» **O QUE SE PEDE**
Transcreva, do texto sobre audiências públicas no licenciamento ambiental, a passagem que vai de "Mas as audiências" até "houve consulta pública.", incluindo estas últimas palavras.

» **TRECHO DO DOCUMENTO**
....

Nesse contexto é que, durante o processo de licenciamento ambiental, ganham relevância as audiências públicas. De acordo com Instituto Brasileiro de Meio Ambiente e Recursos Naturais Renováveis (Ibama), as audiências seriam o espaço no qual o conteúdo do estudo e relatório ambientais devem ser apresentados e debatidos juntamente com todos os interessados, esclarecendo-se dúvidas e recolhendo-se sugestões.

Mas as audiências públicas despertam polêmica justamente por serem o espaço no qual as disputas em torno das grandes obras se concretizam. Em alguns casos, como no processo mais recente de licenciamento ambiental da transposição das águas do Rio São Francisco, os movimentos sociais vêm criticando a convocação de audiências públicas pelo governo federal sem que tenha havido a divulgação do EIA-Rima, necessária para que a sociedade civil possa participar efetivamente do debate. Os movimentos sociais presentes nas últimas audiências públicas organizadas pelo Ibama, em Belo Horizonte e Salvador, acreditam que elas sejam uma estratégia do governo federal para conferir legalidade ao processo de licenciamento e poder afirmar que houve consulta pública.

O descaso com o processo de licenciamento ambiental, no caso da transposição das águas do Rio São Francisco, também se evidencia no fato de o governo federal já ter anunciado que dará início ao processo de licitação das obras selecionando as empreiteiras e escolhendo os fornecedores das máquinas e equipamentos necessários – sem que o processo de licenciamento ambiental tenha sido concluído.

....

» **MATERIAL FORNECIDO**
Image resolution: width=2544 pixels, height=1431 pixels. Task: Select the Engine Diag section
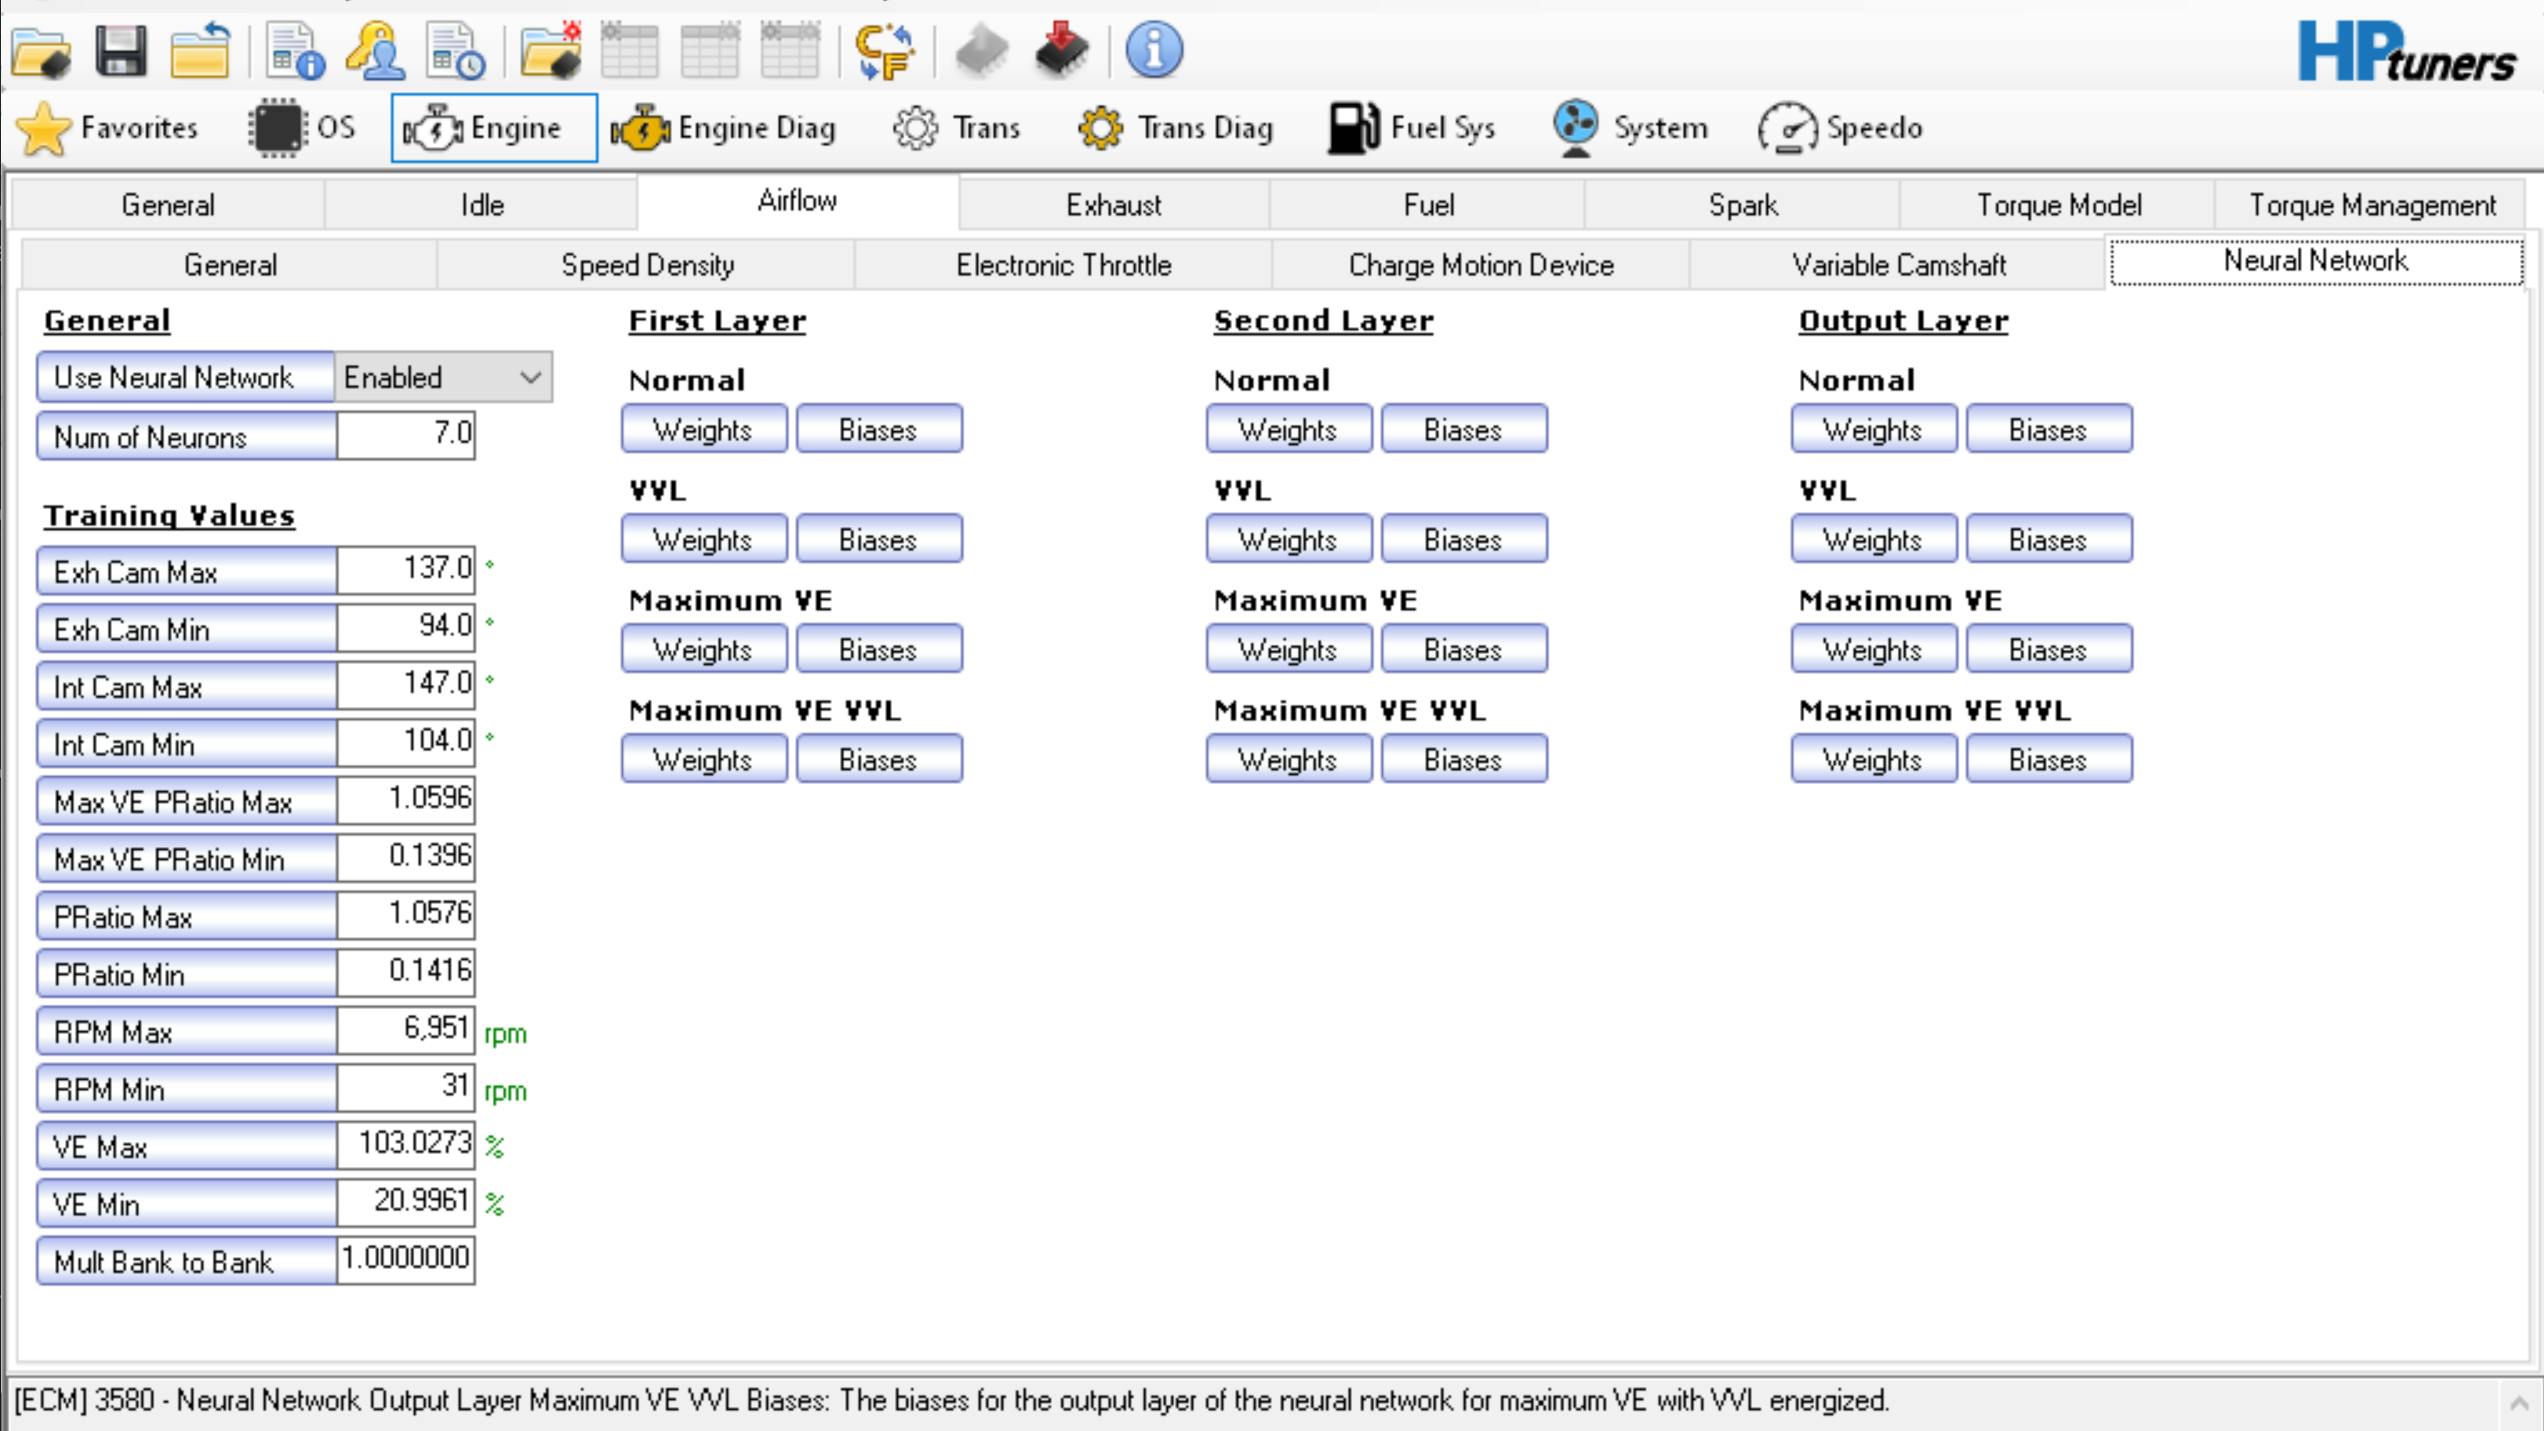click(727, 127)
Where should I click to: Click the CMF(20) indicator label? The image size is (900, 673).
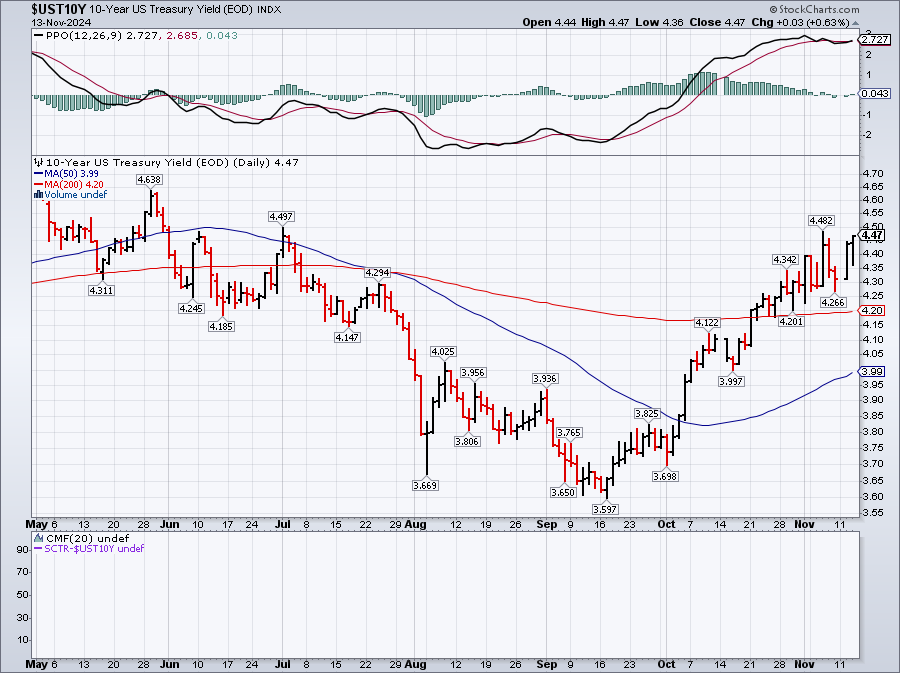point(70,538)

....

» **RESULTADO ABAIXO**
Mas as audiências públicas despertam polêmica justamente por serem o espaço no qual as disputas em torno das grandes obras se concretizam. Em alguns casos, como no processo mais recente de licenciamento ambiental da transposição das águas do Rio São Francisco, os movimentos sociais vêm criticando a convocação de audiências públicas pelo governo federal sem que tenha havido a divulgação do EIA-Rima, necessária para que a sociedade civil possa participar efetivamente do debate. Os movimentos sociais presentes nas últimas audiências públicas organizadas pelo Ibama, em Belo Horizonte e Salvador, acreditam que elas sejam uma estratégia do governo federal para conferir legalidade ao processo de licenciamento e poder afirmar que houve consulta pública.